* **Input rows**
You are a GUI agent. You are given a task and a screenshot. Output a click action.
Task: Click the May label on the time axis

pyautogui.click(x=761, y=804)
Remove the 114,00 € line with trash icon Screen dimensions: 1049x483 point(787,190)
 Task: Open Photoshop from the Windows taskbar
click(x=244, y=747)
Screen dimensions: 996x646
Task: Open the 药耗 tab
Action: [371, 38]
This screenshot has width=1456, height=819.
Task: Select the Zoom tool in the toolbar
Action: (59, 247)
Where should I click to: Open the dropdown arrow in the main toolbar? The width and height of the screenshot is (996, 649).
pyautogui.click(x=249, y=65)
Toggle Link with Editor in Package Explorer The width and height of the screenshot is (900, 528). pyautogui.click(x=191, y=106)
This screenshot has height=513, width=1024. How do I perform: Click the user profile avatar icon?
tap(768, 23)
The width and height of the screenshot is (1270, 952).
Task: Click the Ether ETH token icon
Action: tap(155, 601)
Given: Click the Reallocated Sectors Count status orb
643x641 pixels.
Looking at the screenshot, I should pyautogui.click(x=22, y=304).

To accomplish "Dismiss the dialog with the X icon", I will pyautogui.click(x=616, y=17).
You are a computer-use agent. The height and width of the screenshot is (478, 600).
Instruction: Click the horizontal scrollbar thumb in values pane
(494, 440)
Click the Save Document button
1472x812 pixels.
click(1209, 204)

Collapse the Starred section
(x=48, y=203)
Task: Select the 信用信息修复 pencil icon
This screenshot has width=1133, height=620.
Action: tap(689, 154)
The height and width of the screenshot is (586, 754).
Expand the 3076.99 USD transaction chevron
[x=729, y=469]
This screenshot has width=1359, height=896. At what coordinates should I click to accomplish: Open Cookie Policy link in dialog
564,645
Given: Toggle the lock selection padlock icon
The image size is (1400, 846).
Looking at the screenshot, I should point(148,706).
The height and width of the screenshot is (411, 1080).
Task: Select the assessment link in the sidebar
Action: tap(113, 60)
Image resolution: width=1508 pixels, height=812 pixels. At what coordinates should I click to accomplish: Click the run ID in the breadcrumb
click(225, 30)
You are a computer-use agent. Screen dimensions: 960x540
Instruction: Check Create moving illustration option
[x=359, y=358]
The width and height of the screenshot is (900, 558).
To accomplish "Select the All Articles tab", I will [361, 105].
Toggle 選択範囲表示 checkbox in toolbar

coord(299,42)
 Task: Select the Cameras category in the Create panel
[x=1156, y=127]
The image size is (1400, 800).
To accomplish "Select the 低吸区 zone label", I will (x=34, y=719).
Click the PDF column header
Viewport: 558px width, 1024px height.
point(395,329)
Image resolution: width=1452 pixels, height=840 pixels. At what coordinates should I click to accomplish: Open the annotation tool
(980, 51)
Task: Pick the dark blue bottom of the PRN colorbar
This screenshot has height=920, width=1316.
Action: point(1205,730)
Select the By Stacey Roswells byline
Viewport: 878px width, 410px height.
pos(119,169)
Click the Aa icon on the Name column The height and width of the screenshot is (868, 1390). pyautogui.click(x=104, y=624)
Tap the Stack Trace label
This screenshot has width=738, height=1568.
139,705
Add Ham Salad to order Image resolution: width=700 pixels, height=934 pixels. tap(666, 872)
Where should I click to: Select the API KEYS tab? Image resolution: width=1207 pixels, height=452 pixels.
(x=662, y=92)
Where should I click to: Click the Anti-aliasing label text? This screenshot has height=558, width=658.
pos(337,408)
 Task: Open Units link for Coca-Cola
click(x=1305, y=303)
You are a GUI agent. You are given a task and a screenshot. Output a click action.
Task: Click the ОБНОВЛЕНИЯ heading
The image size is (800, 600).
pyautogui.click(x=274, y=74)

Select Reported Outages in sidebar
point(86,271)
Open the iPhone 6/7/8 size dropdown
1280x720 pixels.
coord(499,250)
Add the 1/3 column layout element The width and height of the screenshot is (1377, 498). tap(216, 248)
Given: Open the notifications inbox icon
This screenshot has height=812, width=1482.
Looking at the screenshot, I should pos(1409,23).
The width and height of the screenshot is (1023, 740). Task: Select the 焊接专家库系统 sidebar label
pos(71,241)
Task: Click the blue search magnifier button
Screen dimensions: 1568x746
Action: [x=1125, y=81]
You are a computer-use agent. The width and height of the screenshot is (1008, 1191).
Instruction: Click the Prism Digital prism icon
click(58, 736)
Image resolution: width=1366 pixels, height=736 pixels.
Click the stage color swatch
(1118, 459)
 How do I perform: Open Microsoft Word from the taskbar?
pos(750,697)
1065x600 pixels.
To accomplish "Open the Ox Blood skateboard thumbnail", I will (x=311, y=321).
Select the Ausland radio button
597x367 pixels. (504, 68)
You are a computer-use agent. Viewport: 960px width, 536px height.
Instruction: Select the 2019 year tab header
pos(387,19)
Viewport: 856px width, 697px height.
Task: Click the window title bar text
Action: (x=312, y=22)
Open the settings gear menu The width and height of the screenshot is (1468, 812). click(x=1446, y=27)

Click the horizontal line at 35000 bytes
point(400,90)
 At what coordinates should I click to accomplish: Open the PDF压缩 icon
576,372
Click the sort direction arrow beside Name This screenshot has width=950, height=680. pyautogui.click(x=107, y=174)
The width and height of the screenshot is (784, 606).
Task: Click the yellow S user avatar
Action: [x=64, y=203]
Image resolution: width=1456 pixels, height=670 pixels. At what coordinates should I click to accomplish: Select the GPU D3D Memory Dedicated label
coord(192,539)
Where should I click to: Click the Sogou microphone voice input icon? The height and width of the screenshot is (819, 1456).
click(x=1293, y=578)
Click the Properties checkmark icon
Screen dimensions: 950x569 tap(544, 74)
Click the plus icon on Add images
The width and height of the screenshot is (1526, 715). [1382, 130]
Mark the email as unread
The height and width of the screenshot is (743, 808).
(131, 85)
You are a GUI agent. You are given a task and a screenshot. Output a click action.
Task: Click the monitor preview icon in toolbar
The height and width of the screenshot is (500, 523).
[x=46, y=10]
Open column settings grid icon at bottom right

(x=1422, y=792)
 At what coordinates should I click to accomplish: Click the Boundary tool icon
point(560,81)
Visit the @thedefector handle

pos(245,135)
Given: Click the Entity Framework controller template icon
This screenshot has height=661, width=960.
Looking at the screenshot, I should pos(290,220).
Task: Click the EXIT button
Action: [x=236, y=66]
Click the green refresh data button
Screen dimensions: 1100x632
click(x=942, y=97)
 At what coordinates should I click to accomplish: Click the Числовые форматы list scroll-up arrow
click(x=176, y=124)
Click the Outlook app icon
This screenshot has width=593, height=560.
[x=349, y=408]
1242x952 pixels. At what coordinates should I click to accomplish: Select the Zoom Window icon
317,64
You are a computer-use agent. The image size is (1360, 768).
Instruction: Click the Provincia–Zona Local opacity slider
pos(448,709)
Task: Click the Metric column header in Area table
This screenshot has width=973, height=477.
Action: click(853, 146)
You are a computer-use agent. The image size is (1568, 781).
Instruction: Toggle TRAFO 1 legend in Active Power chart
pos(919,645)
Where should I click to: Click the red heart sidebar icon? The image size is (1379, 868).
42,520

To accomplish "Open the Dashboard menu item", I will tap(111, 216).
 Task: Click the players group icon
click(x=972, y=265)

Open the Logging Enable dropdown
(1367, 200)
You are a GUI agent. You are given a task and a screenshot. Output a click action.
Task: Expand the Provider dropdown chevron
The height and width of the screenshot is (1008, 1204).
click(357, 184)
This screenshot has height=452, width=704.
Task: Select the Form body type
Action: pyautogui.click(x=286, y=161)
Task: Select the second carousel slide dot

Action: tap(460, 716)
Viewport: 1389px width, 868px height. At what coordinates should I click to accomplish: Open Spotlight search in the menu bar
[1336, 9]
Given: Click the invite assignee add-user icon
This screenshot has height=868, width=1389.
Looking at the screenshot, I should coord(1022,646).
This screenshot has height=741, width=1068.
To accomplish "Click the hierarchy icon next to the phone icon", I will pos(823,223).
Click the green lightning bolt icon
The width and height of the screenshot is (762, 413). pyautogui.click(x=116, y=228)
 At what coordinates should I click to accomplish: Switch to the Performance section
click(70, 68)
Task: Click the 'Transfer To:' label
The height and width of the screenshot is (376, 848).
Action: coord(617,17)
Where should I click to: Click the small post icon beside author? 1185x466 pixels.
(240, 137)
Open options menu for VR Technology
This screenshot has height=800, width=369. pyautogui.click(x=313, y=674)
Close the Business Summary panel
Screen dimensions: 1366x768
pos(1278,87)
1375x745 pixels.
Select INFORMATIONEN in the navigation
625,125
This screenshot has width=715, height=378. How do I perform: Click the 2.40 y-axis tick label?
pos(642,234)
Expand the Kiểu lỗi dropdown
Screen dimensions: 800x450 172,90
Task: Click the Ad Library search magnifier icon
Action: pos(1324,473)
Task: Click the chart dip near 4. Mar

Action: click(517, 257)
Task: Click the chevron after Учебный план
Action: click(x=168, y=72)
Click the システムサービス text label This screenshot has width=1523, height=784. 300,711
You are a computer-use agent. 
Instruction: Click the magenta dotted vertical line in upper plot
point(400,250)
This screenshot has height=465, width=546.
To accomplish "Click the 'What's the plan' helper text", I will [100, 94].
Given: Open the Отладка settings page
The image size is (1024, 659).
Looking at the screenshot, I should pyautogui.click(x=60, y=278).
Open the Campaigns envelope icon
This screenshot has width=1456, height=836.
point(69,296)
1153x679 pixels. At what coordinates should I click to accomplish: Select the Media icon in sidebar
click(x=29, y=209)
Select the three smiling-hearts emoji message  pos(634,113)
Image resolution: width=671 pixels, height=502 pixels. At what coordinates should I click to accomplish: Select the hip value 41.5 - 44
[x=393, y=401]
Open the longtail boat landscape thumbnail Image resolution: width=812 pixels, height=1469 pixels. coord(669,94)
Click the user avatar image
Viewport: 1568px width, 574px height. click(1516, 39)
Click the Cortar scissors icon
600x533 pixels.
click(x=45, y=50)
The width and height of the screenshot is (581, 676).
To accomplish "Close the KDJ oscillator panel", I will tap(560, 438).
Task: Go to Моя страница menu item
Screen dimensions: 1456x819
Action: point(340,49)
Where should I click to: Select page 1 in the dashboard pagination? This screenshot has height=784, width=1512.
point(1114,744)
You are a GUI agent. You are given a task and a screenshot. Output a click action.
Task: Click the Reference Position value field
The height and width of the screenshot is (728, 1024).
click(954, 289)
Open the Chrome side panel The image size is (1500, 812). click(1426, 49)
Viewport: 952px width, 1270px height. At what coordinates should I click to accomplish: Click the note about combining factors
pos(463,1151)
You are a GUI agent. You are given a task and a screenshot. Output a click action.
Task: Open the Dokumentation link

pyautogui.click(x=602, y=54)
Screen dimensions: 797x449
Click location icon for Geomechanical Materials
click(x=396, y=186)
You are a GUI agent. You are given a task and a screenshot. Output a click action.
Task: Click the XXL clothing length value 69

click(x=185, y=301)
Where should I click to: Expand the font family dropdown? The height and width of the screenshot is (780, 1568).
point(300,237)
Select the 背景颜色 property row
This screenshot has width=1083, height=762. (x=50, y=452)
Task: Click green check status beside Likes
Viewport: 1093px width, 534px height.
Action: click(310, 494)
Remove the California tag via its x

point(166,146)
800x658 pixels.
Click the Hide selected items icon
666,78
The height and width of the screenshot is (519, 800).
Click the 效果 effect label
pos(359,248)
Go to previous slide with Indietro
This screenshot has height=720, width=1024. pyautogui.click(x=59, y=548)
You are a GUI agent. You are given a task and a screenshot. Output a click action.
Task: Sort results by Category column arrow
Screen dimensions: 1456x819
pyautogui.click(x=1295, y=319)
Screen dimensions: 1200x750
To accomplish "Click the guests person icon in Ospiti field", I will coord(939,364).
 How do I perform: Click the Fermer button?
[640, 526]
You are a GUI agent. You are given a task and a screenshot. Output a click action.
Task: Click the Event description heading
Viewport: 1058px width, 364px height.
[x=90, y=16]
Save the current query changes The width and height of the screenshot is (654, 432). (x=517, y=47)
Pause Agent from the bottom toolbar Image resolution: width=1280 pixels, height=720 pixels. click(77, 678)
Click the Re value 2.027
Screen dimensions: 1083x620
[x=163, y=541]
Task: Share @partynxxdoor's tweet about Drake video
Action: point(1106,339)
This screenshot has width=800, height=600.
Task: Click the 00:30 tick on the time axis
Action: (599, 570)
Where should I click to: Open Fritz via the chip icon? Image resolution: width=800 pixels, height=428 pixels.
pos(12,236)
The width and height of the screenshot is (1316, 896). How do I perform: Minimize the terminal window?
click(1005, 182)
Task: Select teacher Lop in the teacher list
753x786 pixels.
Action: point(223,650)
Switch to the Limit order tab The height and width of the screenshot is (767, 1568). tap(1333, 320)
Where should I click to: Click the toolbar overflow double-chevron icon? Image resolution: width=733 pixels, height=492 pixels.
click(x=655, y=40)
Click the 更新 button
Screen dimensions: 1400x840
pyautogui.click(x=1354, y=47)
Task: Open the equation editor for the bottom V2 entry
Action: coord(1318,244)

* **Task to complete**
Rewrite the part of the listing that opens with the line containing "Open the Logging Enable dropdown" and closes with the line containing "The width and height of the screenshot is (762, 413).", substituting "slider" for "carousel" and changing nothing else.

* **Solved problem**
Open the Logging Enable dropdown
(1367, 200)
You are a GUI agent. You are given a task and a screenshot. Output a click action.
Task: Expand the Provider dropdown chevron
The height and width of the screenshot is (1008, 1204).
click(357, 184)
This screenshot has height=452, width=704.
Task: Select the Form body type
Action: pyautogui.click(x=286, y=161)
Task: Select the second slider slide dot

Action: tap(460, 716)
Viewport: 1389px width, 868px height. At what coordinates should I click to accomplish: Open Spotlight search in the menu bar
[1336, 9]
Given: Click the invite assignee add-user icon
This screenshot has height=868, width=1389.
Looking at the screenshot, I should coord(1022,646).
This screenshot has height=741, width=1068.
To accomplish "Click the hierarchy icon next to the phone icon", I will pos(823,223).
Click the green lightning bolt icon
The width and height of the screenshot is (762, 413). pyautogui.click(x=116, y=228)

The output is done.